Now, if the shield signifies the "what?" and the sceptre the "how?" of magic, the crown represents here the "by what right?"
Although magic has disappeared from the criminal codes of our time, the question of its legitimacy still persists as a moral, theological and also medical question. One asks oneself today, just as in the past, if it is morally legitimate to aspire — without talking of exercising — to an exceptional power conferring us with dominion over our fellow beings; one asks oneself if such an aspiration is not due, in the last analysis, to vaingloriousness, and if it is compatible with the role that all sincere and believing Christians reserve for divine grace, be it immediate or be it acting through the intermediary of guardian Angels and the saints of God? One asks oneself, lastly, if such an aspiration is not unwholesome and contrary to human nature, religion and metaphysics, given the limits to which one can go with impunity towards the Invisible.
All these doubts and objections are well-founded. It is therefore a matter not of refuting them, but of knowing whether there exists a magic which is free from these doubts and objections or, in other words, whether there exists a legitimate magic from a moral, religious and medical point of view.
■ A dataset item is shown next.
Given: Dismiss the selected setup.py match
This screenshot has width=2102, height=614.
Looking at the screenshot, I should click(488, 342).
As a point of departure, we shall take these words from the New Testament:
Now as Peter went here and there among them all, he came down also to the saints that lived at Lydda. There he found a man named Aeneas, who had been bedridden for eight years and was paralysed. And Peter said to him: Aeneas, Jesus Christ heals you’ rise and make your bed. And immediately he rose. (Acts ix, 32-34)
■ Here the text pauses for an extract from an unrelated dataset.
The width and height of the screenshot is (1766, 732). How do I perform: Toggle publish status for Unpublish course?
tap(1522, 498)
Here is a spiritual act of healing whose legitimacy is beyond doubt: from a moral point of view, it is an act of pure charity; from a religious point of view, it is in the name of Jesus Christ and not the name of Peter himself that the healing is effected; from a medical point of view it is a perfect cure, without prejudice to physical or psychic health, that is denoted for the healer. That which establishes the indisputable legitimacy of the healing of Aeneas is, firstly, the aim of Peter’s deed: to restore movement to the person who had been unable to move; secondly, it is the means by which the healing was accomplished: the word based on the essence of Jesus Christ; thirdly, it is the source of the deed: "Jesus Christ heals you!"
These are the three elements of sacred magic which render it legitimate and in which it is easy to recognise the three insignias of the Empress — the crown, the sceptre and the emblem. For to give movement to the motionless is the liberating action represented by the eagle on the shield; to realise the healing solely through the spoken word is to put into play the sceptre surmounted by the cross; to accomplish it in the name of Jesus Christ is to have the head crowned by the divine.